Chapter Seven.

The French Sailor’s Yarn.

I am master of the yacht Zéphire; at least I was her master. A hundred fathoms of green water roll over her masts now. Fishes of monstrous shape feed on our good stores. For anything I know, a brood of young sea-serpents is at this moment in possession of my hammock. Let be, I will tell the story of the Zéphire. Ten years ago an American vessel lay off the little port of Bénévent, in the south of France. The time was high noon; the month, August. The day was bright. The sunbeams danced over the white spray and green waves. A boat put off for the shore. I, Pierre Crépin, sat in the stern and held the rudder-lines. My heart was full of joy. I had been born in Bénévent; my friends were there—if they were alive. My mother, with good Aunt Lisette, in the little cottage by the hill-side. My old companions drinking white wine at “The Three Magpies.” All the old faces I knew—had known from childhood—loved better than anything else in the world. I could throw a stone to where they sat. I could almost hear them talk. “Pull, my comrades, pull!” I grow impatient; I, the lost found; I, the dead returned to life; I, Pierre Crépin, back in Bénévent. Who will believe it? For some time I must seem the ghost of myself. My old companions will put down their glasses and stare. Then they will till them to the brim and drink the health of Pierre Crépin, till the roof-tree of “The Three Magpies” echoes with “Pierre—Pierre Crépin, welcome back!” And my mother, she will know the footsteps of her son on the pebbles. She will rush out to fold me to her heart. And good Aunt Lisette! She is feeble—it will be almost too much for her. And—

The boat’s keel grates harshly on the shingle. “Steady!” say the seamen. I make my adieux tenderly, for they have been too kind to me. I wring their hands; I leap ashore. They go back to their ship. I turn my steps first to the little whitewashed cottage on the hill-side.

Is it necessary for me to tell how my mother embraces me. Poor Aunt Lisette! She knows I am back; but she is not here to welcome me. She is at rest. At last I have told all. It is night now, and I am free to go to the kitchen of “The Three Magpies.”

There it is. “Mon Dieu!” “Impossible; it is his ghost!” I soon convince them that it is, indeed, I myself. The news spreads over the market place. “Pierre Crépin is come back to Bénévent. After all, he is not drowned; he is alive and well.” The kitchen of “The Three Magpies” will not hold the crowd. Antoine, the drawer, cannot pull the corks fast enough. My eyes fill with tears. The brave fellows are too good to me. I must tell them my story. Pouches are drawn out; pipes and cigars are lighted; glasses are tilled for the twentieth time. I begin my yarn.

You see me, my good friends, safely back in Bénévent. It is four years since I parted from you. The ship in which I sailed from Marseilles was wrecked on a coral reef. All hands were lost. The last I saw alive was Marc Debois. He had seized a spar, and was struggling manfully for life. There are sharks in those seas. The waves ran high, and the foam of the breakers blinded me. I was safe on the land.
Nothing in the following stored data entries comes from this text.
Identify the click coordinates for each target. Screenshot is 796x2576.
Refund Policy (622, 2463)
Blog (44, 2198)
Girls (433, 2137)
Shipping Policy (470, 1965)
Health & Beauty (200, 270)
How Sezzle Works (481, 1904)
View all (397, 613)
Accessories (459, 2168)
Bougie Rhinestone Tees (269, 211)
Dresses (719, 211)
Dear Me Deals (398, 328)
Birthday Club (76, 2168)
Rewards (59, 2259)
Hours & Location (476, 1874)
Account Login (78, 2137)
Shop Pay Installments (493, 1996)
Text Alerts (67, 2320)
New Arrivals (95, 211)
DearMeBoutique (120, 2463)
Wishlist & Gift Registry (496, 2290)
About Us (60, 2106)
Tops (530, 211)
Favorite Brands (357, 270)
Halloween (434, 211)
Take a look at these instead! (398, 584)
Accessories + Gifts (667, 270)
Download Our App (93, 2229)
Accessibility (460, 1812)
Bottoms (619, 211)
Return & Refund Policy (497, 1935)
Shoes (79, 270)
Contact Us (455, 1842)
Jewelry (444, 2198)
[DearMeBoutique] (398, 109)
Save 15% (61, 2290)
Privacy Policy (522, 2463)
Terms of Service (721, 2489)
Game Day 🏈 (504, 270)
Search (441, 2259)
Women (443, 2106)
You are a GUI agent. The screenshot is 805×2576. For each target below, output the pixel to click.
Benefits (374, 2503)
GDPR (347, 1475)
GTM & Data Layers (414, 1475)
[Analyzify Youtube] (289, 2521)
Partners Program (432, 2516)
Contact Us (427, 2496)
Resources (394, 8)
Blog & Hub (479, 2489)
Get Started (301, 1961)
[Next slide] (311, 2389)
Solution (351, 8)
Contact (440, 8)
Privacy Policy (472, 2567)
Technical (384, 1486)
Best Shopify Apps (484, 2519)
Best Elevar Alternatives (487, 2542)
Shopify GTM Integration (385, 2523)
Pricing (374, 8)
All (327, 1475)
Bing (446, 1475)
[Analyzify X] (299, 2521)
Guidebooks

I could not help Marc, but I watched him. A great wave came. It rolled on toward my feet.

There was a patch of blood on the water, mingling with the white foam of the breakers, then disappearing. Poor Marc had met his fate. All was over. I saw him no more. The spar to which he had clung was washed ashore at my feet. I was alone, wet, cold, wretched. I envied Marc. Shaking myself, I ran along the shore, to restore to my drenched limbs heat and life. Then I climbed a precipitous crag—one of a line that stretched along the shore as far as the eye could see. But I must not become tedious with my tale.

“Go on, Pierre Crépin!” they all cried.